Saved data entries

-=-=-=-=-

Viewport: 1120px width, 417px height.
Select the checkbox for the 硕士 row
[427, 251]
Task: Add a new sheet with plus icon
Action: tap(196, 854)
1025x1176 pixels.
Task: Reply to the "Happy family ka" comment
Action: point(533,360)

-=-=-=-=-

What you will do => Your task is an exact transcription of every line above.

Result of the task =>
Viewport: 1120px width, 417px height.
Select the checkbox for the 硕士 row
[427, 251]
Task: Add a new sheet with plus icon
Action: tap(196, 854)
1025x1176 pixels.
Task: Reply to the "Happy family ka" comment
Action: point(533,360)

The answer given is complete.